# WORK REQUIRED:
Repeat each entry in full, exactly.

# Collected data entries:
######

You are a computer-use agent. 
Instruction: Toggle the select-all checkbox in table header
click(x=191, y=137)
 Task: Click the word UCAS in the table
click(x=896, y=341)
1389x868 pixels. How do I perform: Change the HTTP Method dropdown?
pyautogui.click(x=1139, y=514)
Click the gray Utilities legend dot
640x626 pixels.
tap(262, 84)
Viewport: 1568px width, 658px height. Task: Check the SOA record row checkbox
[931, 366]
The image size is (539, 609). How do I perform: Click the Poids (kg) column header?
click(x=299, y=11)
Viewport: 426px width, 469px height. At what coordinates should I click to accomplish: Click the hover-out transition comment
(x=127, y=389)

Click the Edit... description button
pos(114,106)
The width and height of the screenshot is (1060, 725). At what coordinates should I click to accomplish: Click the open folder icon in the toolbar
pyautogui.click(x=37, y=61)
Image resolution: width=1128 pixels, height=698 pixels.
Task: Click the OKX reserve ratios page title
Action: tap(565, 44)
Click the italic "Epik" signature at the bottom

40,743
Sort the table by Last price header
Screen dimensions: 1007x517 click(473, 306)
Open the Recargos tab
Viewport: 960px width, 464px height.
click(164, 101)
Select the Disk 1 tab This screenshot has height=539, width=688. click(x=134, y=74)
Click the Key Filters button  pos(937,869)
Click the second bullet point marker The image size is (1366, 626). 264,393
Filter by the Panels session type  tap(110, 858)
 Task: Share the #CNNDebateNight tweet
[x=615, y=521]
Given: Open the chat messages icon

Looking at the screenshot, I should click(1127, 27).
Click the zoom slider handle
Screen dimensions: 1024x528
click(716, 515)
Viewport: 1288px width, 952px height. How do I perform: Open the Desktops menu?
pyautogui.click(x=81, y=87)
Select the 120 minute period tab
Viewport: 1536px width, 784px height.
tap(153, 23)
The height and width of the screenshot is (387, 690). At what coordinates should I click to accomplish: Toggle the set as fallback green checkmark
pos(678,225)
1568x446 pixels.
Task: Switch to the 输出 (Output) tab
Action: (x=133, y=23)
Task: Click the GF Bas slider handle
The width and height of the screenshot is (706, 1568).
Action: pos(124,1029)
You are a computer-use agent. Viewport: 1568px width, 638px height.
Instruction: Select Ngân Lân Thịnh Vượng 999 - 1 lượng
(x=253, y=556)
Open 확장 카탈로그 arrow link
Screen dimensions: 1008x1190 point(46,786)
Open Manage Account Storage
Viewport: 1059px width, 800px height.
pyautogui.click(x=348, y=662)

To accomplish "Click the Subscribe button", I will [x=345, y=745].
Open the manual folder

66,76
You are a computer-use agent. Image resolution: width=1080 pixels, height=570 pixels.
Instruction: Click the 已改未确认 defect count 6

######

# ANSWER TO THE EXERCISE:
You are a computer-use agent. 
Instruction: Toggle the select-all checkbox in table header
click(x=191, y=137)
 Task: Click the word UCAS in the table
click(x=896, y=341)
1389x868 pixels. How do I perform: Change the HTTP Method dropdown?
pyautogui.click(x=1139, y=514)
Click the gray Utilities legend dot
640x626 pixels.
tap(262, 84)
Viewport: 1568px width, 658px height. Task: Check the SOA record row checkbox
[931, 366]
The image size is (539, 609). How do I perform: Click the Poids (kg) column header?
click(x=299, y=11)
Viewport: 426px width, 469px height. At what coordinates should I click to accomplish: Click the hover-out transition comment
(x=127, y=389)

Click the Edit... description button
pos(114,106)
The width and height of the screenshot is (1060, 725). At what coordinates should I click to accomplish: Click the open folder icon in the toolbar
pyautogui.click(x=37, y=61)
Image resolution: width=1128 pixels, height=698 pixels.
Task: Click the OKX reserve ratios page title
Action: tap(565, 44)
Click the italic "Epik" signature at the bottom

40,743
Sort the table by Last price header
Screen dimensions: 1007x517 click(473, 306)
Open the Recargos tab
Viewport: 960px width, 464px height.
click(164, 101)
Select the Disk 1 tab This screenshot has height=539, width=688. click(x=134, y=74)
Click the Key Filters button  pos(937,869)
Click the second bullet point marker The image size is (1366, 626). 264,393
Filter by the Panels session type  tap(110, 858)
 Task: Share the #CNNDebateNight tweet
[x=615, y=521]
Given: Open the chat messages icon

Looking at the screenshot, I should click(1127, 27).
Click the zoom slider handle
Screen dimensions: 1024x528
click(716, 515)
Viewport: 1288px width, 952px height. How do I perform: Open the Desktops menu?
pyautogui.click(x=81, y=87)
Select the 120 minute period tab
Viewport: 1536px width, 784px height.
tap(153, 23)
The height and width of the screenshot is (387, 690). At what coordinates should I click to accomplish: Toggle the set as fallback green checkmark
pos(678,225)
1568x446 pixels.
Task: Switch to the 输出 (Output) tab
Action: (x=133, y=23)
Task: Click the GF Bas slider handle
The width and height of the screenshot is (706, 1568).
Action: pos(124,1029)
You are a computer-use agent. Viewport: 1568px width, 638px height.
Instruction: Select Ngân Lân Thịnh Vượng 999 - 1 lượng
(x=253, y=556)
Open 확장 카탈로그 arrow link
Screen dimensions: 1008x1190 point(46,786)
Open Manage Account Storage
Viewport: 1059px width, 800px height.
pyautogui.click(x=348, y=662)

To accomplish "Click the Subscribe button", I will [x=345, y=745].
Open the manual folder

66,76
You are a computer-use agent. Image resolution: width=1080 pixels, height=570 pixels.
Instruction: Click the 已改未确认 defect count 6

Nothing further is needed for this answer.